* _Document text_
The Reserve Long Service and Good Conduct Medal was the Long Service Medal of the reserve forces of the Royal Navy. The medal was presented for 15 or 12 years of service by Petty Officers and ratings of the Royal Naval Reserve, Royal Naval Volunteer Reserve, Royal Naval Auxiliary Sick Berth Reserve, Royal Fleet Reserve, and Royal Naval Wireless Auxiliary Reserve. Established in 1909, the medal was replaced by the Volunteer Reserves Service Medal.

The Royal Fleet Reserve LS&GCM was awarded for 15 years combined Active and Reserve Service and was discontinued on 1 April 2000. This particular LS&GC award was being discontinued, in order to bring the Royal Navy in line with the other two services, which did not separately recognise service in the regular reserves in such a way.

* _Work task 1_
Answer these from the Reserve Long Service and Good Conduct Medal passage:
(a) In what year was the medal established?
(b) On what date was the Royal Fleet Reserve LS&GCM discontinued?
(c) Which medal replaced the Reserve Long Service and Good Conduct Medal?
* _Work task 2_
Please extend the Reserve Long Service and Good Conduct Medal passage with a few more sentences, beginning right after its final sentence.
The records that come after this are from a separate source.

* _Provided information_
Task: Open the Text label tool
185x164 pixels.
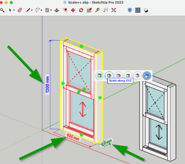Action: coord(106,10)
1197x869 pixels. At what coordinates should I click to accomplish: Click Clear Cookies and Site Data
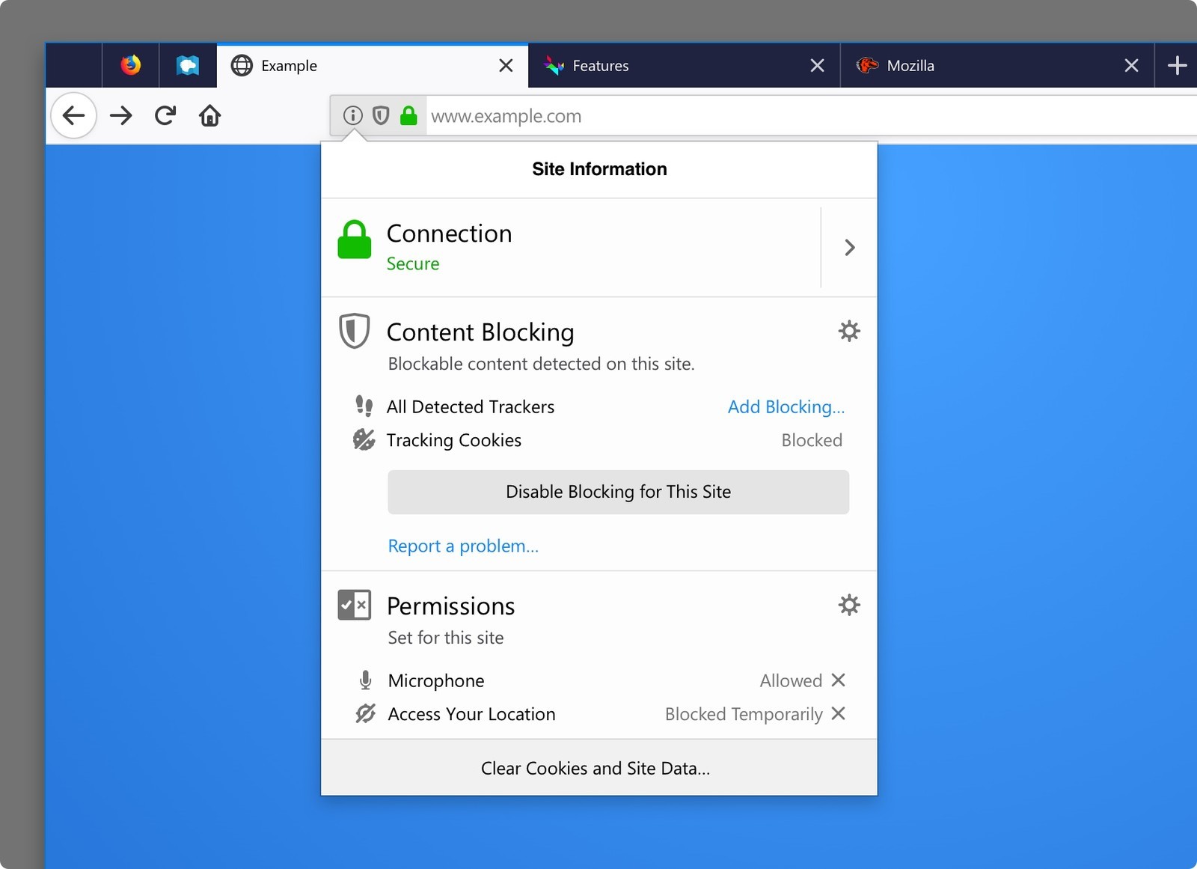pyautogui.click(x=596, y=769)
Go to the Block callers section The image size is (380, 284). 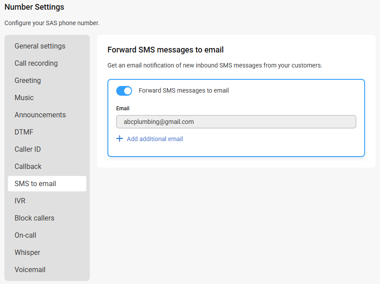point(47,218)
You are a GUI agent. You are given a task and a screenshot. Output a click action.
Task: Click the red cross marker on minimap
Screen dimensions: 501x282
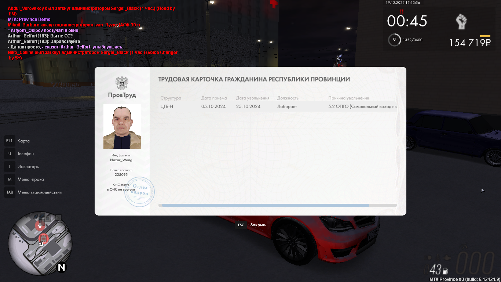click(40, 225)
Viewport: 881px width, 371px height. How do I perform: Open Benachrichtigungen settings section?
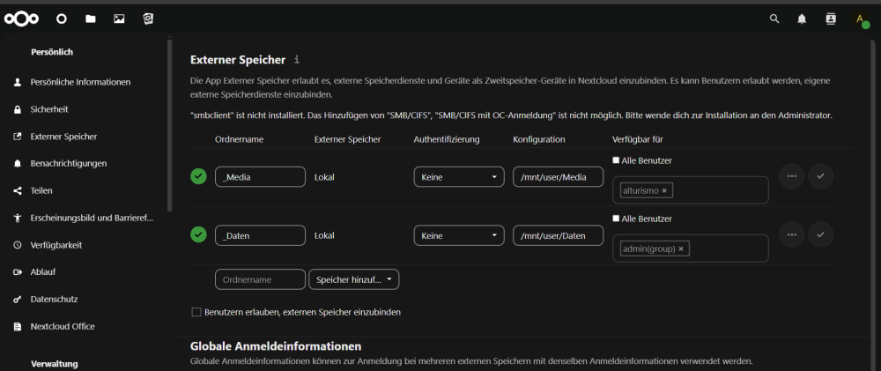pos(69,164)
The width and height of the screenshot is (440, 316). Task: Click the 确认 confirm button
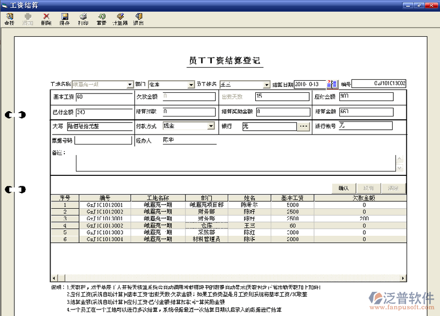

* _Answer section 1_
(a) 1909
(b) 1 April 2000
(c) The Volunteer Reserves Service Medal

* _Answer section 2_
==Medal design==
The medal is silver 36 mm in diameter. The obverse bears the effigy of the reigning sovereign of the period. The first two, Edward VII and George V are in the uniform of the Admiral of the Fleet. The later monarchs' effigies are the coinage type profiles. The reverse depicts HMS Dreadnought with the motto DIUTURNE FIDELIS (Faithful Over Time) underneath. The ribbons of the forces varied over time and by force. In 1957, the Royal Naval Reserve and Royal Naval Volunteer Reserve were merged as the Royal Naval Reserve, and assumed a common ribbon.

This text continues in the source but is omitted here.